El sustantivo corrupción proviene del latín <<corruptio>>, éste significaba para los clásicos romanos algún tipo de alteración. <<Corruptio>> proviene a su vez del verbo <<corrumpere>> que significa echar a perder o descomponer.


Intentar sobornar a un policía para eludir una multa o a un funcionario público para acelerar un trámite administrativo, fingir una enfermedad para no ir al trabajo, también son actos de corrupción. No participar en ellos es una contribución para crear el entorno y el país que nos gustaría tener.
El fenómeno de la corrupción tiene dos dimensiones: lo público y lo privado. La primera implica complejas leyes y sistemas, procesos y distintos actores de la vida política. El segundo nos implica a todos los ciudadanos que de varias formas podemos ser cómplices activos o pasivos de actos de corrupción. Elijamos no ser participes de estos actos por más banales que nos parezcan.


Cada que un ciudadano incurre en un acto de corrupción ayuda a la descomposición del Estado y se ven afectados diferentes sectores de la sociedad: la salud pública, impartición de justicia, servicios públicos, educación, programas sociales y por lo tanto la calidad de vida. Para salir de esta espiral creciente hay dos vías: imponer controles externos que hagan que la decisión de corromperse no salga rentable y a través de la transformación en el actuar de cada uno de nosotros al decir #NOALaCorrupción.

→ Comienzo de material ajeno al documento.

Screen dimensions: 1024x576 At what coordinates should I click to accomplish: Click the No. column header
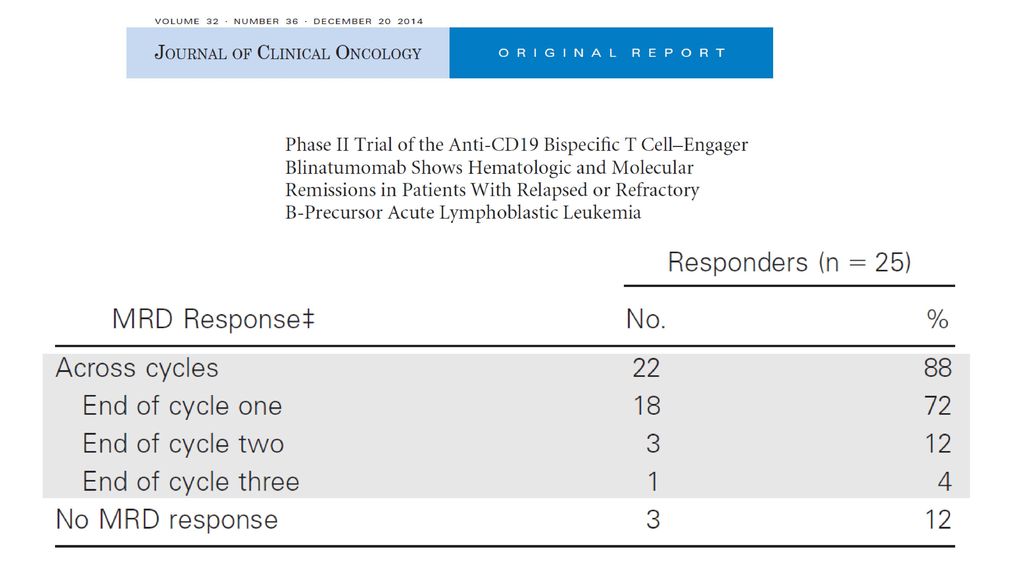click(645, 319)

La Convención de las Naciones Unidas contra la Corrupción (UNCAC) establece que la cultura de integridad, el combate y la prevención de la corrupción son responsabilidades compartidas por todos los sectores de la sociedad: el sector privado, la sociedad civil, los medios de comunicación, así como la academia y las personas en cargos públicos. Asumamos la responsabilidad que nos corresponde y elijamos no participar en actos corruptos.